Dr Erin Leitao was born and raised on Vancouver Island in Canada. She obtained her BSc degree in Chemistry from the University of Victoria (Canada) in 2006 and received her PhD degree from the University of Calgary (Canada) in 2011 with Prof Warren Piers. Following her graduate studies, she was a Marie Curie Postdoctoral Research Fellow with Prof Ian Manners at the University of Bristol (UK). Erin has since started an academic position at the University of Auckland as a Lecturer (Dec 2015) where she started the Leitao Lab. In 2016 Erin was the New Zealand recipient of the L’Oreal-UNESCO for Women in Science Fellowship and was awarded a Dean’s Teaching Excellence award in 2017. She is an Associate Investigator in the MacDiarmid Institute.

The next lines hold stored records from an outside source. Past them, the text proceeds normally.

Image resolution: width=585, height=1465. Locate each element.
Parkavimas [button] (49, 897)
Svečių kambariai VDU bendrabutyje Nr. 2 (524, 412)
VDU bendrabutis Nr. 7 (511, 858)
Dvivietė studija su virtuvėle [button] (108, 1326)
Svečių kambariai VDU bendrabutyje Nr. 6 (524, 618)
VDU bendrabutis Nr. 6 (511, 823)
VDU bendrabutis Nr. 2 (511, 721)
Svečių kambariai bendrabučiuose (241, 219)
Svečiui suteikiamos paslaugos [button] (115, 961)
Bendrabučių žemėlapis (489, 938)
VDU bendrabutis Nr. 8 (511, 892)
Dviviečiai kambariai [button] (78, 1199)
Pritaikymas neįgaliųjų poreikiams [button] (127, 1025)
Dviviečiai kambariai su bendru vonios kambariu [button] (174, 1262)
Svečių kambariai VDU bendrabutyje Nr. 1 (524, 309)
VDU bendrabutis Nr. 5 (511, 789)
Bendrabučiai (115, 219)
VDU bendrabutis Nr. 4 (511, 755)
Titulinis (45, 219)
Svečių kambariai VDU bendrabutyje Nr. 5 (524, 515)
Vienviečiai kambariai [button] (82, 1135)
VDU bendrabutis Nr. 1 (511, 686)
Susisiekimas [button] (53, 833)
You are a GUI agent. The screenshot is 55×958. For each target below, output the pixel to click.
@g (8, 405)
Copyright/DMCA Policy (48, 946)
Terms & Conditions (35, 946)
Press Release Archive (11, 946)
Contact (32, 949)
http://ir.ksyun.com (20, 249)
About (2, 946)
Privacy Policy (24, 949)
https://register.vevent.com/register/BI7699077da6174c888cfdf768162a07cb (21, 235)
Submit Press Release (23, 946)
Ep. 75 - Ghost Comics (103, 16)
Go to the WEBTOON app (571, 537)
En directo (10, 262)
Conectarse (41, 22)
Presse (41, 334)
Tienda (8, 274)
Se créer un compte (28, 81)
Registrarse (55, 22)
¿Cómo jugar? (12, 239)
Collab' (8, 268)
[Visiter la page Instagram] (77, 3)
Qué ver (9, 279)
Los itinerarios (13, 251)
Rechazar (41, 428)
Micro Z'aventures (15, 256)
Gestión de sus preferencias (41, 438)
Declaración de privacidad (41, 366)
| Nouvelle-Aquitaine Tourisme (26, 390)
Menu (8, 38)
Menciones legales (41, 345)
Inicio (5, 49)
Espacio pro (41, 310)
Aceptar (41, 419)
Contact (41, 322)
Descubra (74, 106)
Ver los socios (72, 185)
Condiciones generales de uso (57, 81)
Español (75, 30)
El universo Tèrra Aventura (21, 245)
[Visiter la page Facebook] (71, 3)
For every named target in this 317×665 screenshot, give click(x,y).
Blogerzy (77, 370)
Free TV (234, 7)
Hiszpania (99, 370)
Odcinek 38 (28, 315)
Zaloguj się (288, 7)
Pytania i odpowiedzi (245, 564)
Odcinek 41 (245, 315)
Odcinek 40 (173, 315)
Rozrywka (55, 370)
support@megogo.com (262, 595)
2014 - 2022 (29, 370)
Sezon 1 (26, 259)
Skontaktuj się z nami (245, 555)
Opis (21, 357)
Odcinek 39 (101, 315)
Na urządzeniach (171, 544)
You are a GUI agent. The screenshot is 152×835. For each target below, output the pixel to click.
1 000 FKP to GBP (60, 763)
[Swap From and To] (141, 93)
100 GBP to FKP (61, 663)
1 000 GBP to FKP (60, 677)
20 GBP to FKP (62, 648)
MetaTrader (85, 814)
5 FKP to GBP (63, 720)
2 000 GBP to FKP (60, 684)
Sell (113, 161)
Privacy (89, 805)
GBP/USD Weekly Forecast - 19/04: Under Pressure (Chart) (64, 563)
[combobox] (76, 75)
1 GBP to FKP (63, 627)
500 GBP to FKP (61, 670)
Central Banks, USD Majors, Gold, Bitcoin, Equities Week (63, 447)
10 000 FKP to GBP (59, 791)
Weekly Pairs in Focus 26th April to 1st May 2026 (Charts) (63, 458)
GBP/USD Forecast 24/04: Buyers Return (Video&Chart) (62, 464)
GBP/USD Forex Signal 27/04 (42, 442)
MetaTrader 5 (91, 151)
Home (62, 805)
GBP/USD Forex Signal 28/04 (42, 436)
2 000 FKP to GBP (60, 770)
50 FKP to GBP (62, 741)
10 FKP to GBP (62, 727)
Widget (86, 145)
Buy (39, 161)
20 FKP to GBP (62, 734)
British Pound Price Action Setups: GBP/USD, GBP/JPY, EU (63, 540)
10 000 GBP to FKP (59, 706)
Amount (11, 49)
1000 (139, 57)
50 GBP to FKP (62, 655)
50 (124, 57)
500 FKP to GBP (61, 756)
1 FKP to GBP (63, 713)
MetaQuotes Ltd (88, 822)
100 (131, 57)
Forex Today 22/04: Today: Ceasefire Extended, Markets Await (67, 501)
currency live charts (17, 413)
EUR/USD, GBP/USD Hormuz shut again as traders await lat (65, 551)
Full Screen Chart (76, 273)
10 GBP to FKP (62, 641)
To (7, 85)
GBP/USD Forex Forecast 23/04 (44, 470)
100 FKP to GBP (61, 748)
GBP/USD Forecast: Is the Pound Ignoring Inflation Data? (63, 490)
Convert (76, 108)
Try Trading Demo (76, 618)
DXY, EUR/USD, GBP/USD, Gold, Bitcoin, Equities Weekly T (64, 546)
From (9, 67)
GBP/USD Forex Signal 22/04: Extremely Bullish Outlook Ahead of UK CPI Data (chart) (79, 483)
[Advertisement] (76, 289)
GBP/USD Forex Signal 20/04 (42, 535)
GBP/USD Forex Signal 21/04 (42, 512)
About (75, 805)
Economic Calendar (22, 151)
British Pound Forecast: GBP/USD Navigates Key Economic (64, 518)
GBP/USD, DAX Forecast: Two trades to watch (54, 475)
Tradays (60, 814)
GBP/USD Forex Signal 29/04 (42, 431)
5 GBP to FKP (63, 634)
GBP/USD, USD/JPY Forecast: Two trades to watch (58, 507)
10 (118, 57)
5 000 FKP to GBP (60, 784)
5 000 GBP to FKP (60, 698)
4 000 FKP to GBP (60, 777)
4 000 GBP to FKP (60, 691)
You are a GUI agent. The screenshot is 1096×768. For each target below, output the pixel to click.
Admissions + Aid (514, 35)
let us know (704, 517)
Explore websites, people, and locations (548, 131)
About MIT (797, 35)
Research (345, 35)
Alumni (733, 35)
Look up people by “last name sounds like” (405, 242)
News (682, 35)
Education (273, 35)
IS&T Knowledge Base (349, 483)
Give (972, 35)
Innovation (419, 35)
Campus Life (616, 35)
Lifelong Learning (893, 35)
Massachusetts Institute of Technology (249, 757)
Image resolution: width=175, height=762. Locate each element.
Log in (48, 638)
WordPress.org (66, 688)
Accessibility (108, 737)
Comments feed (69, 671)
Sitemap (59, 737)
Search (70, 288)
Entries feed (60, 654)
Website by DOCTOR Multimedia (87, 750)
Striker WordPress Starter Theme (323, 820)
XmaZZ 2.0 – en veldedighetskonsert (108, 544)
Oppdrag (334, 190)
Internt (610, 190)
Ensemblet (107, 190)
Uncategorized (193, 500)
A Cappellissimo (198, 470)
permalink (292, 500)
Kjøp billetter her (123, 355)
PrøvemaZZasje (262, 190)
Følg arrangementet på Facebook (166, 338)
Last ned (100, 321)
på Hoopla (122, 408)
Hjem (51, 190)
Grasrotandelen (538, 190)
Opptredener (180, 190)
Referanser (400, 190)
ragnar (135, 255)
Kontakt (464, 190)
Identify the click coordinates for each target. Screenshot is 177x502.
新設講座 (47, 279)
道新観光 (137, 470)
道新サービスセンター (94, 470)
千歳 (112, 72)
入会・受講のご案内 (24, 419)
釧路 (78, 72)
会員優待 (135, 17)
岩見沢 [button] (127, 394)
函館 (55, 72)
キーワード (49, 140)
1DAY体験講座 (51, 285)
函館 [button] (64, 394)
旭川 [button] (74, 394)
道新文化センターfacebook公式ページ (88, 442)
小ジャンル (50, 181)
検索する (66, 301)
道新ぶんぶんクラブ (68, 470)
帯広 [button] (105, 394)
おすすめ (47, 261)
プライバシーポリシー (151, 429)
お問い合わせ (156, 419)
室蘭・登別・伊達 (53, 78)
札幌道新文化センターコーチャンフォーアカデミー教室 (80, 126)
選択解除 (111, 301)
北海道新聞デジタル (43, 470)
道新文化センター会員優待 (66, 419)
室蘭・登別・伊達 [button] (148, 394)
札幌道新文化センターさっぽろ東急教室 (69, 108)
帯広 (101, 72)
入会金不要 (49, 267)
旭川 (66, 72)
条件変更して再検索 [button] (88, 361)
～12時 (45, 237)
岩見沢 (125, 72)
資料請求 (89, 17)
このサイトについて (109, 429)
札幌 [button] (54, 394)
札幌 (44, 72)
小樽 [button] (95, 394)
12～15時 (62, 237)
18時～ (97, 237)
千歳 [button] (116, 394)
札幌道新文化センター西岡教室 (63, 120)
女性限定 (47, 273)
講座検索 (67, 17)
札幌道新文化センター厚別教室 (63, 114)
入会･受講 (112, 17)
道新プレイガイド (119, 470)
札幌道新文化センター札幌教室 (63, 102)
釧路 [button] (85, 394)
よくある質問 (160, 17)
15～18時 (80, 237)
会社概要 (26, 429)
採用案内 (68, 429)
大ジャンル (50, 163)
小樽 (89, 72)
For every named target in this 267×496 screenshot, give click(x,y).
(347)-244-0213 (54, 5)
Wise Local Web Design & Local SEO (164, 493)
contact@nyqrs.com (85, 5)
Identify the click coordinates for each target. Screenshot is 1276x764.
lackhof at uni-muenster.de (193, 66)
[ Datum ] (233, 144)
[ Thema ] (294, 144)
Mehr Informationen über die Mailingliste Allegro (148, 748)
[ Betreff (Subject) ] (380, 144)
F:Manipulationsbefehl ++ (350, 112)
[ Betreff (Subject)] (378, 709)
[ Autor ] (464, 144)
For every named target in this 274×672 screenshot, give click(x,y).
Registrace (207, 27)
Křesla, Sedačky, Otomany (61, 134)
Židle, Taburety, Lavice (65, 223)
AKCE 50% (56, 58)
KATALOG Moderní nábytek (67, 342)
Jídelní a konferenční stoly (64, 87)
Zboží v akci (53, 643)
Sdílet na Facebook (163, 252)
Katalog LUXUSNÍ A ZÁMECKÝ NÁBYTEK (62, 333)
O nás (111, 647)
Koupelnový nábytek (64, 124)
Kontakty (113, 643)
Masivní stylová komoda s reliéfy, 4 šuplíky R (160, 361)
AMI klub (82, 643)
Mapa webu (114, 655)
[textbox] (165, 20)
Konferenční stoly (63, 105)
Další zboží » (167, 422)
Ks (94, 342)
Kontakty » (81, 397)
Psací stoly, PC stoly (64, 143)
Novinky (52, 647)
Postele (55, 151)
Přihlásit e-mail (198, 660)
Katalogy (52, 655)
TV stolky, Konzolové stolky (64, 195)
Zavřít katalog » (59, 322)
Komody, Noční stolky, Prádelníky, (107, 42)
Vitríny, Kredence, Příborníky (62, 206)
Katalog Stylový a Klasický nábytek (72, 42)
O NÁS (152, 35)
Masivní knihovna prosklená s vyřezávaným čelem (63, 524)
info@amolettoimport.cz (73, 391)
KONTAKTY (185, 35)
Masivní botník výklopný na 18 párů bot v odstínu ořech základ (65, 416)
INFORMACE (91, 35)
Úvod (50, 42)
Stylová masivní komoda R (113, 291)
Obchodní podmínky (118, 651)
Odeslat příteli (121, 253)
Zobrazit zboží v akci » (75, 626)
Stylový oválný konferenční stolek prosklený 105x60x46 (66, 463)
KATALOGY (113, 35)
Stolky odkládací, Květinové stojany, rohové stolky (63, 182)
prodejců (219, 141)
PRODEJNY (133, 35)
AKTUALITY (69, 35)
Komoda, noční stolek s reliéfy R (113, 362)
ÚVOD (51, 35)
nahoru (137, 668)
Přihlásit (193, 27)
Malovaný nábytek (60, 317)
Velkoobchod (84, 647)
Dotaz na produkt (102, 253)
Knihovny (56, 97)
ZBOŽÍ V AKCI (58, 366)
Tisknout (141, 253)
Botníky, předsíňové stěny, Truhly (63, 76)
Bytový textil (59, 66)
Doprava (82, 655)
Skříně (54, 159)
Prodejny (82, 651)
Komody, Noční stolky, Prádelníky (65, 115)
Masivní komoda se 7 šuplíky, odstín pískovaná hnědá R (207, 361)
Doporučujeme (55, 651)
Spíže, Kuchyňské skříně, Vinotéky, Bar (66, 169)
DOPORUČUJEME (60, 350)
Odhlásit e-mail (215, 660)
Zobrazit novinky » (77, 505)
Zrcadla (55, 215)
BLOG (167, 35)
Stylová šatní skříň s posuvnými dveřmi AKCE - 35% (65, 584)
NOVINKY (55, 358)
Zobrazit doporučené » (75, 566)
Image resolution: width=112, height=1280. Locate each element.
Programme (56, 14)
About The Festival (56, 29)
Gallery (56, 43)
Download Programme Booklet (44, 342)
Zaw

In early 2018 she was promoted to Senior Lecturer.

The Leitao lab’s overarching research goals are two-fold, to make new materials that do not rely on raw materials derived from petroleum but instead rely mostly on raw materials derived from other sources (e.g. sand, rocks) and to better understand how inorganic atoms can be connected using catalysis.

Carbon-based polymers are ubiquitous. From textiles, to electronics, to packaging, to banknotes, to structural materials, we see and use these daily. Substituting the carbon elements with other earth abundant main-group elements, such as silicon, nitrogen, phosphorus, sulfur or oxygen, will create materials with modified properties (e.g. strength, flexibility, conductivity, solubility, etc.) and will lead to unrealized applications. The Leitao lab is interested in exploring ways to make new inorganic polymers that do not result in the elimination of toxic by-products or large amounts of salt. In order to do this, our group investigates ways to make new building blocks and uses catalysts to link them together. We also interrogate the intimate details of how the bonds between main-group elements form.